AIM
Pick out every line below that contains the string "front", and copy each one. Case counts.

EXCERPTED DATA
>>>
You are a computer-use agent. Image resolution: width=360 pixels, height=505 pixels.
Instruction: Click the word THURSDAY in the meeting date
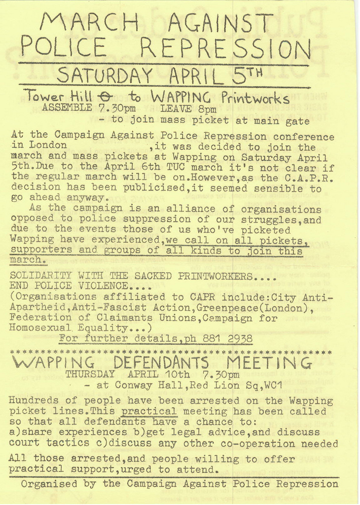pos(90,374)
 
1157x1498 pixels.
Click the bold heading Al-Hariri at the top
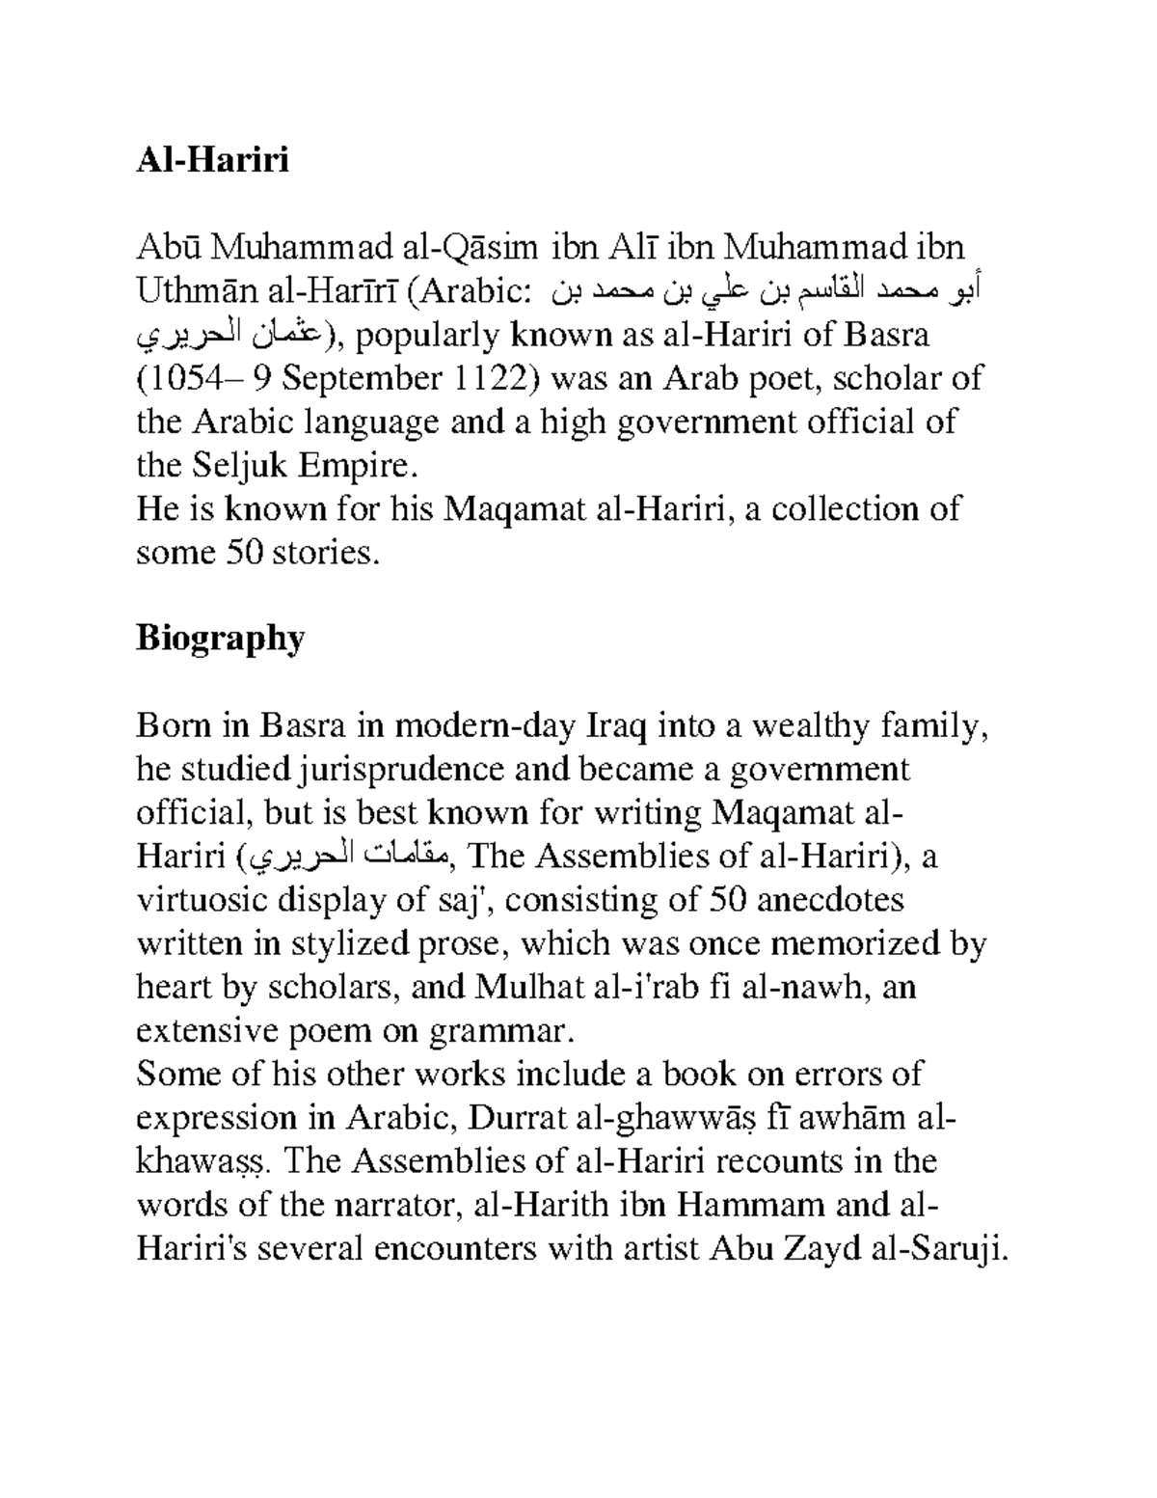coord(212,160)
<<<
>>>
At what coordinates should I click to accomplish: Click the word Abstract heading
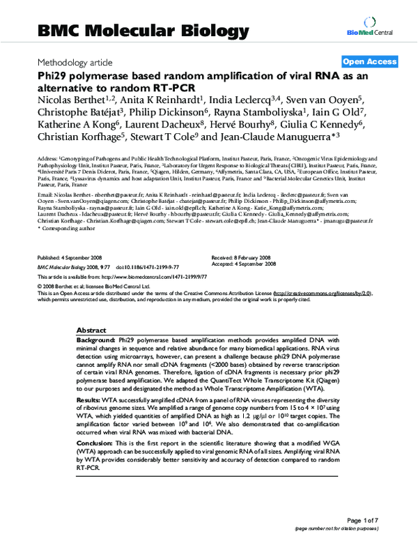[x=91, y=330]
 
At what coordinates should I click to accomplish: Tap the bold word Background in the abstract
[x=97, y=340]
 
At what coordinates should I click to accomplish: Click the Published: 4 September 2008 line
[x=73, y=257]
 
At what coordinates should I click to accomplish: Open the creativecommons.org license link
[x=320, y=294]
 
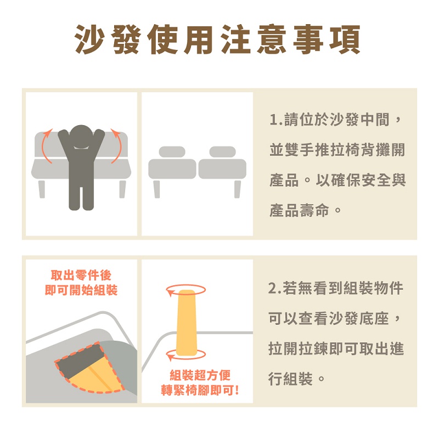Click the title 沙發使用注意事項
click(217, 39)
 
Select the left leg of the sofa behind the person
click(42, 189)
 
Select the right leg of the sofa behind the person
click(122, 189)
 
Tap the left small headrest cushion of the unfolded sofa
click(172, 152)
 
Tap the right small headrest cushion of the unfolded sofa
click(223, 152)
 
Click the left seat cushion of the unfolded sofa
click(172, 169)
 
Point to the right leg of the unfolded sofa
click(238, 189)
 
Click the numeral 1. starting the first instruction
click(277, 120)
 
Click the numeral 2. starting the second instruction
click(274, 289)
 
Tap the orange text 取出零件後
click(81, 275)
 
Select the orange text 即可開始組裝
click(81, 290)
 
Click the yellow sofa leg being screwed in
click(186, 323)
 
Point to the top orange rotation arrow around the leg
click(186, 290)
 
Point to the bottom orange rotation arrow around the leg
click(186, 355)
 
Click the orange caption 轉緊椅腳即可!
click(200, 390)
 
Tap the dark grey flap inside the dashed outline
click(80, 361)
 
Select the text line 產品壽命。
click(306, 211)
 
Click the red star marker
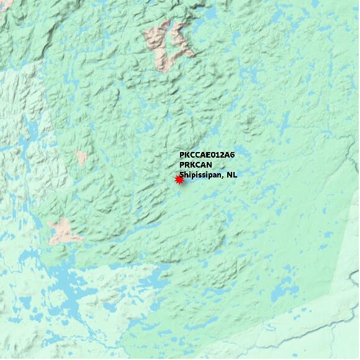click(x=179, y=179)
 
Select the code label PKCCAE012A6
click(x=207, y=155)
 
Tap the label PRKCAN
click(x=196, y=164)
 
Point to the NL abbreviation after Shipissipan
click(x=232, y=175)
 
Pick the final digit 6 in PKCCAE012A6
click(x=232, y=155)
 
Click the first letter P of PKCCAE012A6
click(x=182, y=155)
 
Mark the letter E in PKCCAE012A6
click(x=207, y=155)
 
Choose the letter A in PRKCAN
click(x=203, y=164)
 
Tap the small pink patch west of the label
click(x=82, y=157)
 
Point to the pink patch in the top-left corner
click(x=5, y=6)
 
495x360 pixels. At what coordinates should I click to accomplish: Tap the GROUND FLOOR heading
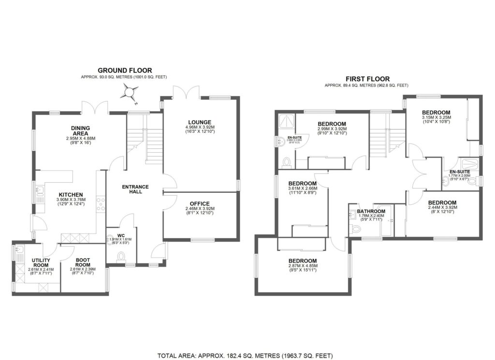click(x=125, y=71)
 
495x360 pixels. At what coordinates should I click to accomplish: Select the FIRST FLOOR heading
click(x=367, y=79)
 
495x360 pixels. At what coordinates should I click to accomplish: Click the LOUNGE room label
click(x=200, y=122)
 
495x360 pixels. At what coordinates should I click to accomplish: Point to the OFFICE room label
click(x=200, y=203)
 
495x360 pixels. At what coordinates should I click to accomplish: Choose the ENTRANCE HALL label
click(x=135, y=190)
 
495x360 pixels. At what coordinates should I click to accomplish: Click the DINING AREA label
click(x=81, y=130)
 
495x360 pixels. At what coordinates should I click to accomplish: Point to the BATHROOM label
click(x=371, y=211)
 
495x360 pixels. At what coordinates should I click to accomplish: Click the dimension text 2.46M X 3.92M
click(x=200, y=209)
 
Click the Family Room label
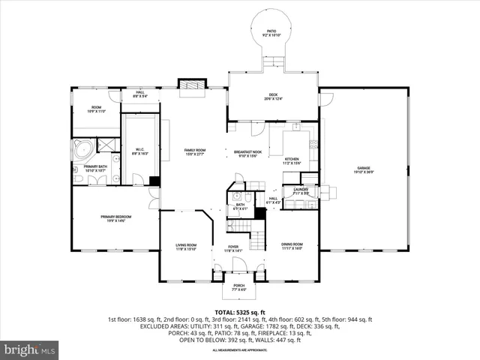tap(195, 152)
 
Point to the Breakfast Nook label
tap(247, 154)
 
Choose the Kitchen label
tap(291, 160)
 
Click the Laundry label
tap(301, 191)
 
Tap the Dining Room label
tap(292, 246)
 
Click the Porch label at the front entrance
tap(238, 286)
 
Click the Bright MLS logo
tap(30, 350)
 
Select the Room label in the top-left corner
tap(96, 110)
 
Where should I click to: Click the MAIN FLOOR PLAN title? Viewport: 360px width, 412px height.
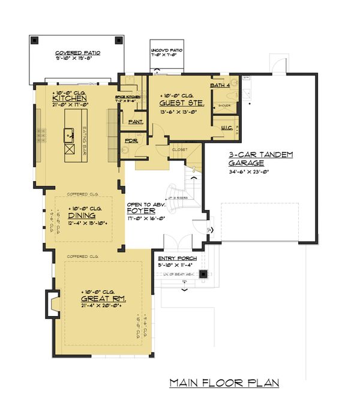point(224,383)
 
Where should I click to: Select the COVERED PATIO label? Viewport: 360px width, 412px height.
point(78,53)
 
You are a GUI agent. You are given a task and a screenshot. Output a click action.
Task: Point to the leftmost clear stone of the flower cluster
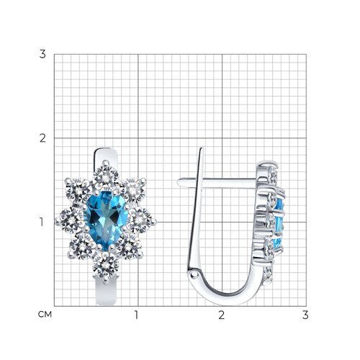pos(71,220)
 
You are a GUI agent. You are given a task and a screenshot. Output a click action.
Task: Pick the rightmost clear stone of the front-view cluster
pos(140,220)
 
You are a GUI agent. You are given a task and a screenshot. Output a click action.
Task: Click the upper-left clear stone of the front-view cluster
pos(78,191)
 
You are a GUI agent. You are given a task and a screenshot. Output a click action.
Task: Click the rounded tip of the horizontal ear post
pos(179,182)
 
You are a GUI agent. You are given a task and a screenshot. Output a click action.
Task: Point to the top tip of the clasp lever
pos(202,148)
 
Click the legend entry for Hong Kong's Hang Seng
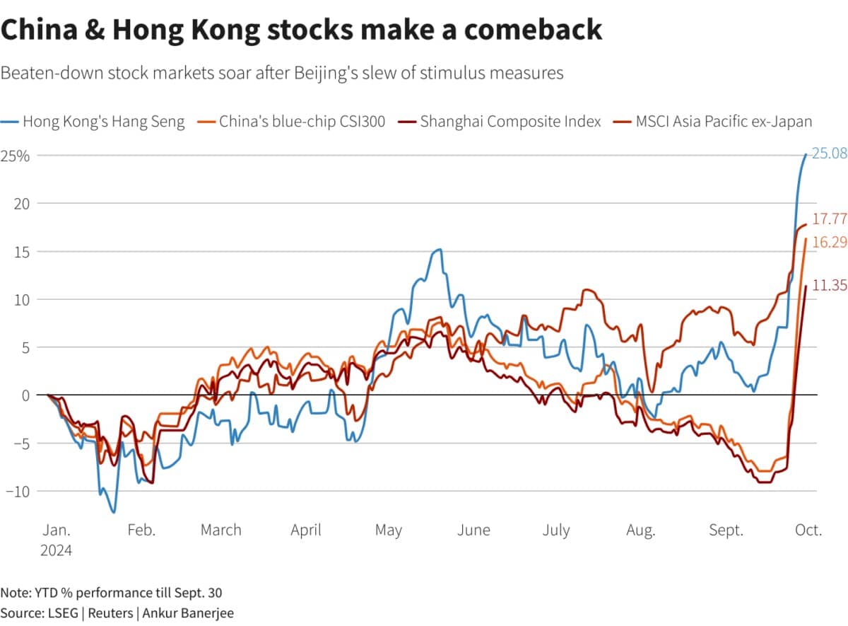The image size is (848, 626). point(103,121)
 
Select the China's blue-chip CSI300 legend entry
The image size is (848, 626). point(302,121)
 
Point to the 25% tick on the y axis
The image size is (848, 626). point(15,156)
<<<
>>>
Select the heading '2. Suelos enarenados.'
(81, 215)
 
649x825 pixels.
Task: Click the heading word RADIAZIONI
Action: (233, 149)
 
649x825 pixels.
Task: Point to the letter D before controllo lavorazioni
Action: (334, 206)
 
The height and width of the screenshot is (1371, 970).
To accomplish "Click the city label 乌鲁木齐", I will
<<<
WRITTEN ANSWER
Click the Porch label at the front entrance
Task: Pick the rightmost clear stone of the front-view cluster
Task: Click the upper-left clear stone of the front-view cluster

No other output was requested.